Mexico was, for Remedios Varo and the other creative women with whom she formed an intellectual brotherhood, the launching pad for a nascent work of fantastic latency and ontological interiority - not so epistemological, by surrealist conviction - which, although possible only in its times and context, it materialized with a timeless hermeneutic. The Mexican years were, therefore, a concurrence of strangeness and surprise, of living history and traditional beliefs, all of which passed through the sieve of his imagination, to be baked into the purest state of function symbolic: magical canvases of inevitable attraction. These fantastic and absolutely subjective surfaces in which creative strategies such as narrative referentiality, literary play, chance, occultism and deeper reflection on the surrounding world flowed, were joined to plastic and technical experimentations that gave rise to to a body of work made up of canvases, objects and textualities of the most diverse nature, but with the common feature of surprise that leads to interpretative seduction.
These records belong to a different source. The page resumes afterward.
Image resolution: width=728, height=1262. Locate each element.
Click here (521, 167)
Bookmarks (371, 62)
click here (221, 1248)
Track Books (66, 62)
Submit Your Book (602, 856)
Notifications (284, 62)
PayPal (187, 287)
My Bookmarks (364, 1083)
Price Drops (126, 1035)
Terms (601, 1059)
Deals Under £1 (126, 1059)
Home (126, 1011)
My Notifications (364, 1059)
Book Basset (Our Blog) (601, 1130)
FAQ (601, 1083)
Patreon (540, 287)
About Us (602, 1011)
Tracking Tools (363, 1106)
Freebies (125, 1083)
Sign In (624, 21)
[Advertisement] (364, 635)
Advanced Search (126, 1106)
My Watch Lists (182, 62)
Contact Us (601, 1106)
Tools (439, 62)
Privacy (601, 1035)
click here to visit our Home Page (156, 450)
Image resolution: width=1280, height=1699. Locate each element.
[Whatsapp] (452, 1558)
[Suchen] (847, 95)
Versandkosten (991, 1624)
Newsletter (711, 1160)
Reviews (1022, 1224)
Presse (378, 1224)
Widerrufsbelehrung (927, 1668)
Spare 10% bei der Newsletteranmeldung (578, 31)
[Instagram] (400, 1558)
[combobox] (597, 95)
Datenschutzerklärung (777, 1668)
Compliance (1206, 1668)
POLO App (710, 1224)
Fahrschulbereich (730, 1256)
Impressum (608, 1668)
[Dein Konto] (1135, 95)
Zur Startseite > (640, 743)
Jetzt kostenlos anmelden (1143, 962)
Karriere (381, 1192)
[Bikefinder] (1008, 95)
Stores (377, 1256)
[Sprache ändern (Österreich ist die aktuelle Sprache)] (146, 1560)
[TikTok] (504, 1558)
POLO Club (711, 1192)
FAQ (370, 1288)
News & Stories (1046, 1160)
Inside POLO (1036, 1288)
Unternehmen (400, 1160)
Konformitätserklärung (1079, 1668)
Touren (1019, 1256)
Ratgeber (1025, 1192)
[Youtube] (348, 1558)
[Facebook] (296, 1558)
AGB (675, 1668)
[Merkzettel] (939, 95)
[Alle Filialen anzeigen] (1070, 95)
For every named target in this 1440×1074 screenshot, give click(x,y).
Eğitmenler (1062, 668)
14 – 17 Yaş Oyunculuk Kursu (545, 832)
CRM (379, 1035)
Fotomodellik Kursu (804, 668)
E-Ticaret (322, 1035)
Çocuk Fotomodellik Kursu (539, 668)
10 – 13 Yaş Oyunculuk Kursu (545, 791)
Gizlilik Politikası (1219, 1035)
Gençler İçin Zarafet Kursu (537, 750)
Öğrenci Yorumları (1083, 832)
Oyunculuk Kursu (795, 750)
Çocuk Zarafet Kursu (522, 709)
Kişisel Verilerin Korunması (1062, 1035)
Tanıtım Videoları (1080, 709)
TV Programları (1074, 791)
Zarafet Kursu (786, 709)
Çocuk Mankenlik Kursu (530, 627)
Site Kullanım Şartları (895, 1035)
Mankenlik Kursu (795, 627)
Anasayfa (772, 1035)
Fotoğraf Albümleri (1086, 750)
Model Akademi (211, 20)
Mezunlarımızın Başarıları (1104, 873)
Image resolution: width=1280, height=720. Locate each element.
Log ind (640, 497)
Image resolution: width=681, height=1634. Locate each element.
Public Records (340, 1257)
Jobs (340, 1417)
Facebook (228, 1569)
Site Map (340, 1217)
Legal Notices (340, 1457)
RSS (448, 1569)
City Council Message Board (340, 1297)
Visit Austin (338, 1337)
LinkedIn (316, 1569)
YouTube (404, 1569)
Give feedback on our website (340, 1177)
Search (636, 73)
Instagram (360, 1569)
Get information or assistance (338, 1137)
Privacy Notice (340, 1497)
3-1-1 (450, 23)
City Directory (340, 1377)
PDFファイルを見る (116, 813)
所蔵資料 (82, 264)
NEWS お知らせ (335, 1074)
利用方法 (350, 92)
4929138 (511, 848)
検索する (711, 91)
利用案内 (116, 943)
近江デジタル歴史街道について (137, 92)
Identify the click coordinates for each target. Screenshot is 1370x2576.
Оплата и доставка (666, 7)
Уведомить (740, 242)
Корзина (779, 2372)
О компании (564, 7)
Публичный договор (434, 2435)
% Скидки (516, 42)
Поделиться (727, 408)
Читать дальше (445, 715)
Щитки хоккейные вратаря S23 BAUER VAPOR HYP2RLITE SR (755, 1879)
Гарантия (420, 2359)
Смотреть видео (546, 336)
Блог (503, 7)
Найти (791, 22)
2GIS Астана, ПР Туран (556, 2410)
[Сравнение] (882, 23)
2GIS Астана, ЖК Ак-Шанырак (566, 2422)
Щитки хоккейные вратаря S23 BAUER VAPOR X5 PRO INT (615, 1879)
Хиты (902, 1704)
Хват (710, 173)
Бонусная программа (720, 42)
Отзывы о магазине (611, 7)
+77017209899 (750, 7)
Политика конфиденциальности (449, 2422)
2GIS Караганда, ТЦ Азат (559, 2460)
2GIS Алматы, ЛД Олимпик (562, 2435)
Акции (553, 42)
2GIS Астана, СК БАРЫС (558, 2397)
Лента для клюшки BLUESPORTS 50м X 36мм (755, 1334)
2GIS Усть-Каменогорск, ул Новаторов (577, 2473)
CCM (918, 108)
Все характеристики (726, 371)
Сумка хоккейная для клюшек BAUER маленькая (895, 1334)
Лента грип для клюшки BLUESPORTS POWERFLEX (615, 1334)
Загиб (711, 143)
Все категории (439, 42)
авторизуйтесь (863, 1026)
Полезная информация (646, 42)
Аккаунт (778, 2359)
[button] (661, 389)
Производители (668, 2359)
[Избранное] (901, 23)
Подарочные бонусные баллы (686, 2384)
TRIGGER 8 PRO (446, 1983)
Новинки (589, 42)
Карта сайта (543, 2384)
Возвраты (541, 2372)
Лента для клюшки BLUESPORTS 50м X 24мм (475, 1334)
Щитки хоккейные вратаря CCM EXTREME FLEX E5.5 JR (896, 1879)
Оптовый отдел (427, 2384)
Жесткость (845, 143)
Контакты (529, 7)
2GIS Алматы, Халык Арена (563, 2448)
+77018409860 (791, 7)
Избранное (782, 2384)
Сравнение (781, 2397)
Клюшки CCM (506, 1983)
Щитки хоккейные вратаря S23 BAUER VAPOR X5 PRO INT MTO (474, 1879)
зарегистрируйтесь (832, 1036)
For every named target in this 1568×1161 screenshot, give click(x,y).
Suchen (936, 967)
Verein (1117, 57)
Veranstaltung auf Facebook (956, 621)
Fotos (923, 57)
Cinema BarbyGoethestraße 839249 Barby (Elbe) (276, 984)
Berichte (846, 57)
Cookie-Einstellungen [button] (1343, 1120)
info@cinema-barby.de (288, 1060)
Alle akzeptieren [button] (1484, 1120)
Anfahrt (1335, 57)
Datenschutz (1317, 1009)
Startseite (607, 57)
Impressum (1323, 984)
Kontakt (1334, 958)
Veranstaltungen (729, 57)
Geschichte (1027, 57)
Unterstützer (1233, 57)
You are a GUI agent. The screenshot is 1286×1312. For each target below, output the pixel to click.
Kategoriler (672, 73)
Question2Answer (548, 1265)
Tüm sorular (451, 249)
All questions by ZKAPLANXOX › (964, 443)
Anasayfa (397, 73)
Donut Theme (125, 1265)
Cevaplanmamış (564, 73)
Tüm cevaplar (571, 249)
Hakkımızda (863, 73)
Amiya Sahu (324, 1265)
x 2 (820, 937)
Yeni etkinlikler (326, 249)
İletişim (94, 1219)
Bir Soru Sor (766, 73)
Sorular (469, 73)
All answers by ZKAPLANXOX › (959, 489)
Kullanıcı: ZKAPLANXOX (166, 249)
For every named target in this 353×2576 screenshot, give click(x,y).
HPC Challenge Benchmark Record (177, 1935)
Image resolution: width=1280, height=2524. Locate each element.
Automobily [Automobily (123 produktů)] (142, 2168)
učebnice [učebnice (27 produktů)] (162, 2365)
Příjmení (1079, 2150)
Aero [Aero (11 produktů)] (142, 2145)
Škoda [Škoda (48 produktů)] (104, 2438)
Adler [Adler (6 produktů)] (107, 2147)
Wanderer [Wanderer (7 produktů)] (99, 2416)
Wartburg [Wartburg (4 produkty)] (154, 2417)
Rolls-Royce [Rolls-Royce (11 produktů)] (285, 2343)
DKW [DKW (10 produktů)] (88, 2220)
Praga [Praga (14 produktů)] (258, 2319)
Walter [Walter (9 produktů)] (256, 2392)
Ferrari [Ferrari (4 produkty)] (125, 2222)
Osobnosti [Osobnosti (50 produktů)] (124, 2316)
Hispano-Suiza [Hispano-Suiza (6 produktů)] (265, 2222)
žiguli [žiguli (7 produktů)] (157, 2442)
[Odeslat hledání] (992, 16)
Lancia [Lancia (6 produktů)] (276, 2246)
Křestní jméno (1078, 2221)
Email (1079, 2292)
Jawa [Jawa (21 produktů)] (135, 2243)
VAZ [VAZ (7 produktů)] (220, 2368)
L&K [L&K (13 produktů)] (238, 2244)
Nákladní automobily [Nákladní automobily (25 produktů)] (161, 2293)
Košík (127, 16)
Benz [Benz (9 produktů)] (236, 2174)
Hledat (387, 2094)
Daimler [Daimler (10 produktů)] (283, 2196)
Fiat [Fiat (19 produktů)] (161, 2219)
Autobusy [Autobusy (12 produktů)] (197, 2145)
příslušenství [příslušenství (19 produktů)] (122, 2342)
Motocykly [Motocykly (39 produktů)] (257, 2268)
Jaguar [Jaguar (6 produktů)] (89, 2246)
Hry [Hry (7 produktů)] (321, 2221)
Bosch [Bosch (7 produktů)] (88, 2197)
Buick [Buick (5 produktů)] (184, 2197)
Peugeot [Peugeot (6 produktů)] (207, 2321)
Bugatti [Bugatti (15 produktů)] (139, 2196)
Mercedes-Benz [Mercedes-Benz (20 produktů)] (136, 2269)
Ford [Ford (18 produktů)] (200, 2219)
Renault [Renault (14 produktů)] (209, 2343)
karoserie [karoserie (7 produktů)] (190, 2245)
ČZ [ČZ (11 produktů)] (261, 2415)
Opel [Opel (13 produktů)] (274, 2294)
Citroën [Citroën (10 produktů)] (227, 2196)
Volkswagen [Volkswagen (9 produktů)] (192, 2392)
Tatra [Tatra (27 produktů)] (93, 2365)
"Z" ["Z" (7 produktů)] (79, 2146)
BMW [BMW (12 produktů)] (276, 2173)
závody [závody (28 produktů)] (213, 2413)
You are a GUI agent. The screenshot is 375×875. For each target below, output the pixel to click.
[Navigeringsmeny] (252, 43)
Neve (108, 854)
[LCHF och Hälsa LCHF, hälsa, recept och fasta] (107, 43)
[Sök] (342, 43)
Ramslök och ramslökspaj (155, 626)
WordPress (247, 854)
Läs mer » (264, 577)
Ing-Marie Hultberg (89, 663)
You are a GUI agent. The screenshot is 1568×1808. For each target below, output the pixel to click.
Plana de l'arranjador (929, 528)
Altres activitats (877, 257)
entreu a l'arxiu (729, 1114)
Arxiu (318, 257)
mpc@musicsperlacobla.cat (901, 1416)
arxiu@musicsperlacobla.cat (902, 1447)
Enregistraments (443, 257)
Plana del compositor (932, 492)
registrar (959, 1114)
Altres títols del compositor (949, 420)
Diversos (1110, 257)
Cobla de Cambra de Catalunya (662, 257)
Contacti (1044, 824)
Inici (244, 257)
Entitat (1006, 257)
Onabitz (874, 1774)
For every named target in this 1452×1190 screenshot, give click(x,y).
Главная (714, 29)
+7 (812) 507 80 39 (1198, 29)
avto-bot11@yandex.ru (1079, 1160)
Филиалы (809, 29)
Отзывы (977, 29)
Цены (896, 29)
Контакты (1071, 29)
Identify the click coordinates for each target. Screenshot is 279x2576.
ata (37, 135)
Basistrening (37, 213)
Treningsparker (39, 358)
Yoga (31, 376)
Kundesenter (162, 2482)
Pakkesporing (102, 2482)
The work of Remedios Varo still protects, without end of ideas, exegesis and plural readings, since he got rid of all ligatures, even of the one that could suppose affiliation to a movement of a specific weight as resounding as surrealism Varo chose to give up the historicity that any work of art has as a relational option, to gain timelessness and ubiquity. Her painting is oneirism, scientific discovery, literary fantasy, plastic experimentation, technical virtuosity, liberated and liberating feminine force. Being that floats incandescent from the surprised look. Attraction that appears in front of sensitive experience, perhaps phenomenological, and demands something more than interpretive understanding: the freedom of thought that she herself longed for as a rubric of creation.